WHAT TO WORK ON:
What you give must be the lines from the one containing "The width and height of the screenshot is (1316, 920)." through the last line of the listing below, exactly, with nothing else and no pictures.

INPUT DATA:
* * * *

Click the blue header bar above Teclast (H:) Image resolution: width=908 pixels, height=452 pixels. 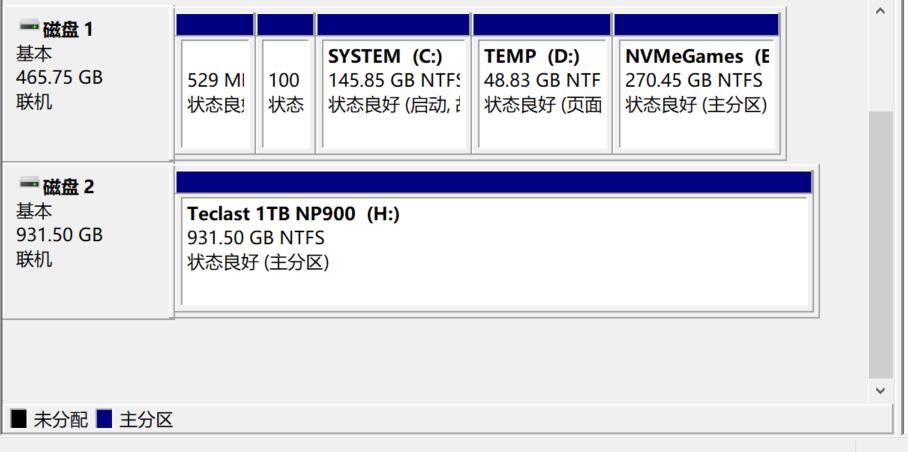[493, 182]
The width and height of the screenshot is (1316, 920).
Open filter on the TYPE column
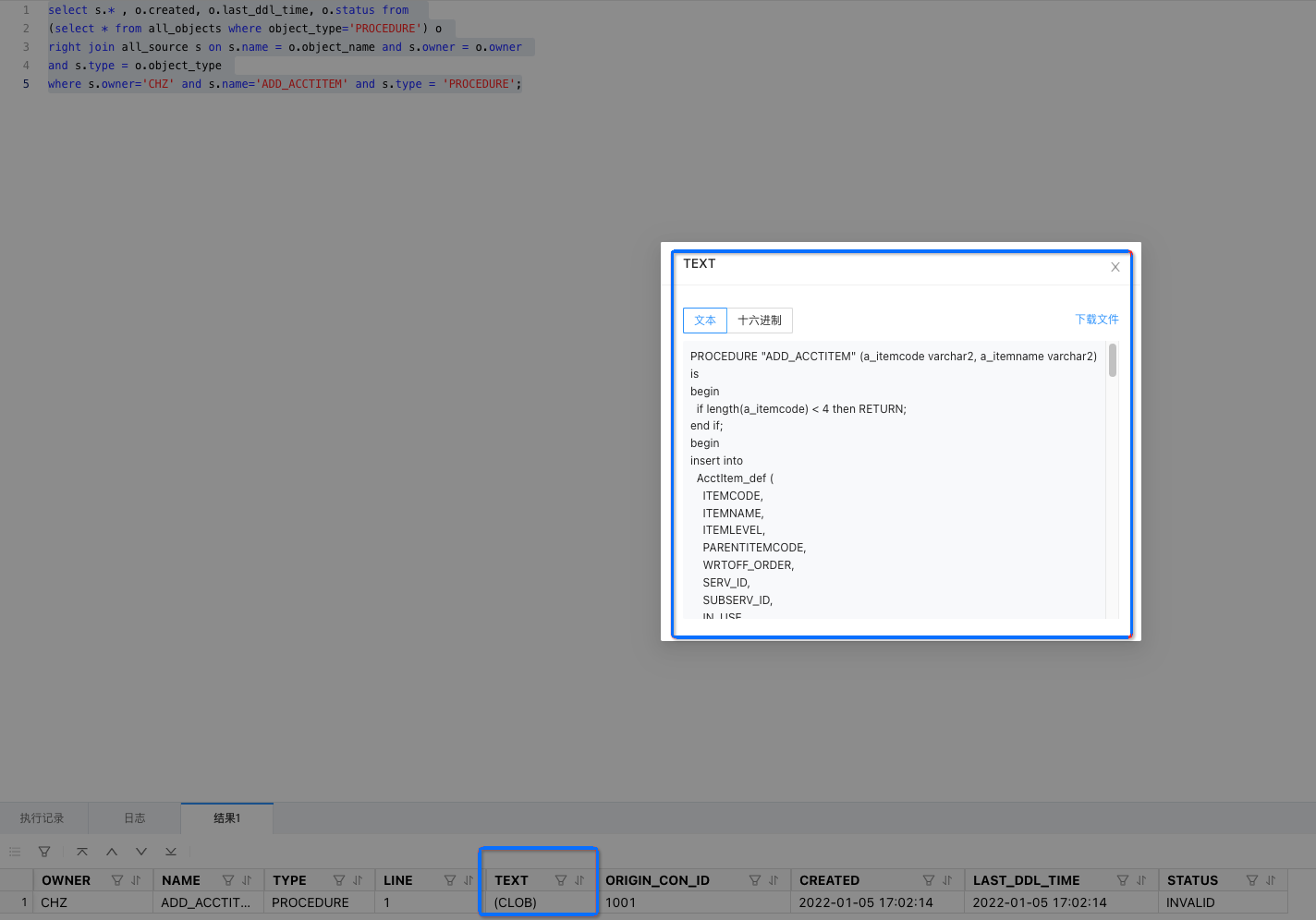pyautogui.click(x=339, y=880)
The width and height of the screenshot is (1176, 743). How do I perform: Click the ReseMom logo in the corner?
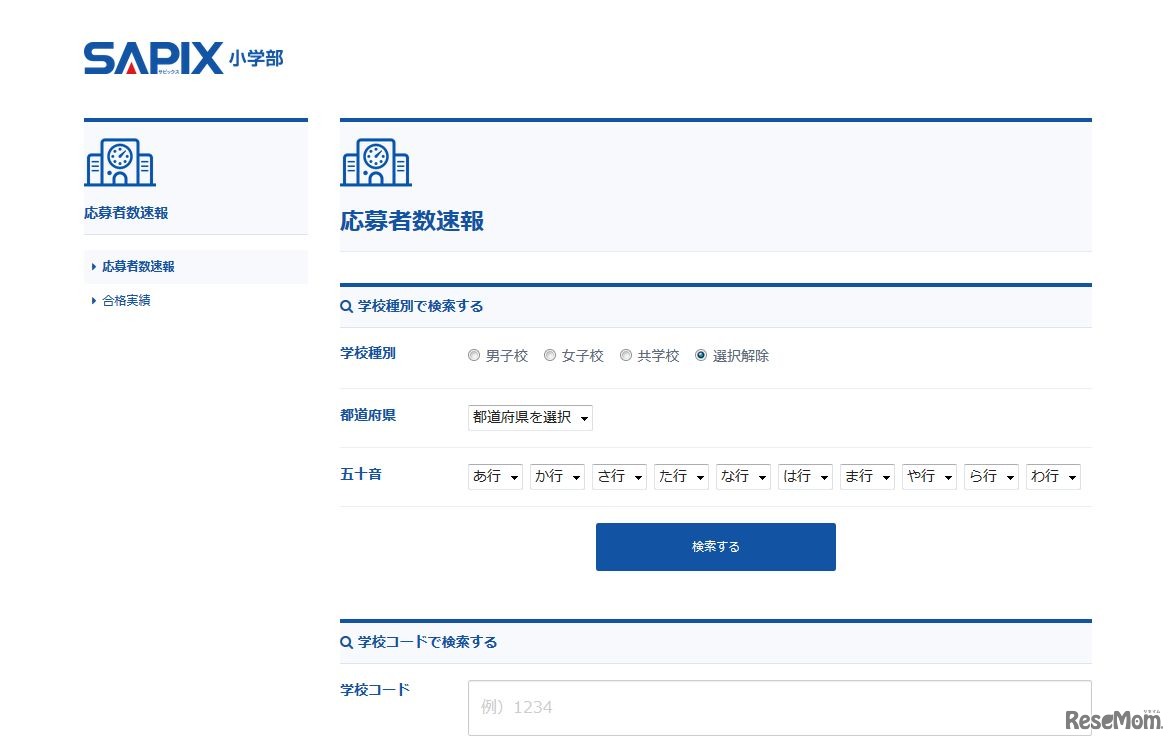1113,722
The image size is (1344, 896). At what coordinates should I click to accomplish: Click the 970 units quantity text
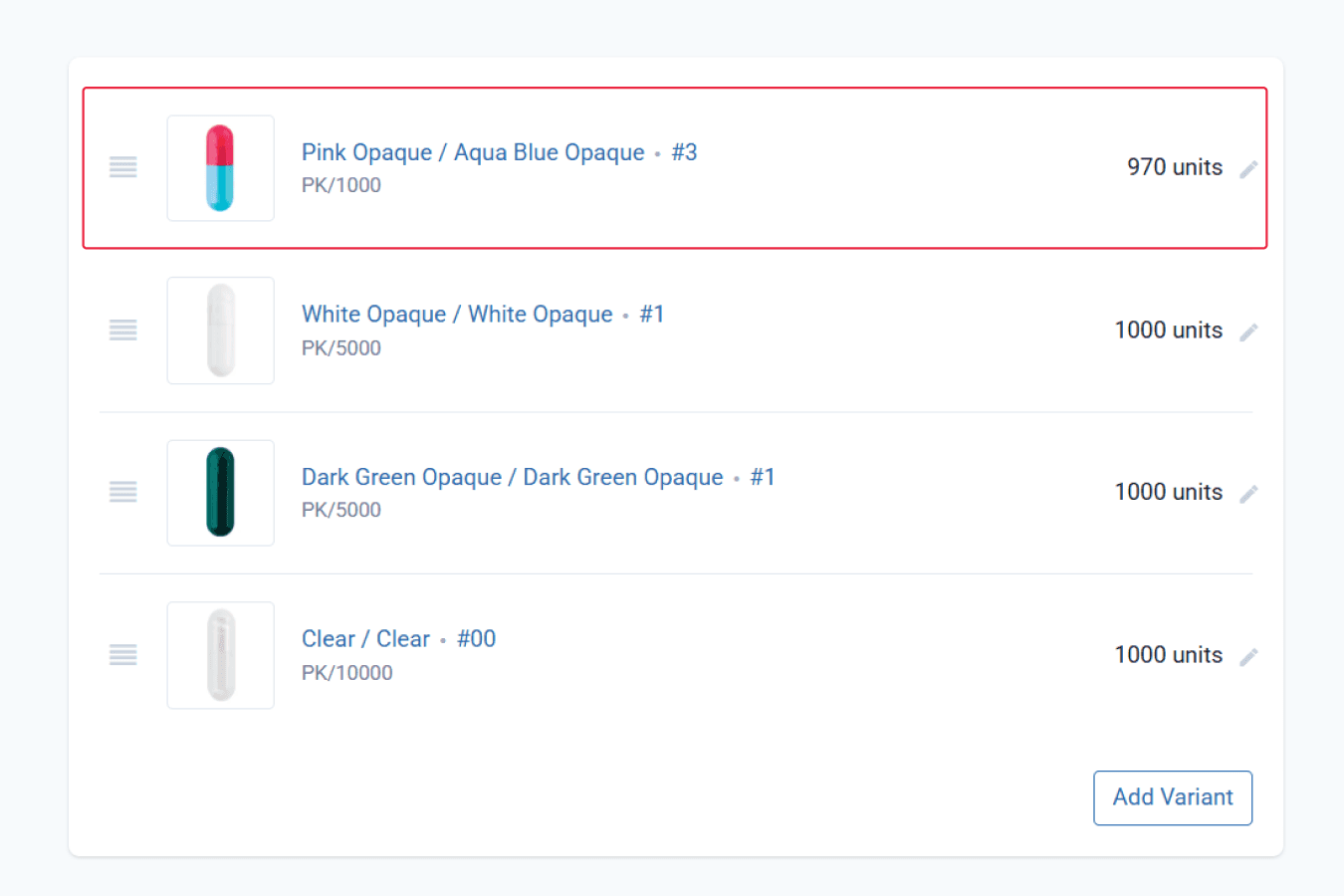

* * * *

RESPONSE TO THIS EXERCISE:
The width and height of the screenshot is (1316, 920).
Open filter on the TYPE column
pyautogui.click(x=339, y=880)
The width and height of the screenshot is (1176, 743). How do I perform: Click the ReseMom logo in the corner?
1113,722
The image size is (1344, 896). At what coordinates should I click to accomplish: Click the 970 units quantity text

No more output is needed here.